▸ GIVEN PROBLEM:
Give back, word for word, every line of the records from the line holding "Viewport: 755px width, 391px" through the last line of the records, including both of those lines.

▸ MATERIAL SUPPLIED:
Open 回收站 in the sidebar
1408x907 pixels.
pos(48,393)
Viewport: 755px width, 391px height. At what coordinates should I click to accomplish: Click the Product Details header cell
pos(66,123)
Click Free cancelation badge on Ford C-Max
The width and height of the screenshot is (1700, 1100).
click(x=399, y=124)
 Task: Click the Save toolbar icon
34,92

▸ FULL RESPONSE:
Viewport: 755px width, 391px height. At what coordinates should I click to accomplish: Click the Product Details header cell
pos(66,123)
Click Free cancelation badge on Ford C-Max
The width and height of the screenshot is (1700, 1100).
click(x=399, y=124)
 Task: Click the Save toolbar icon
34,92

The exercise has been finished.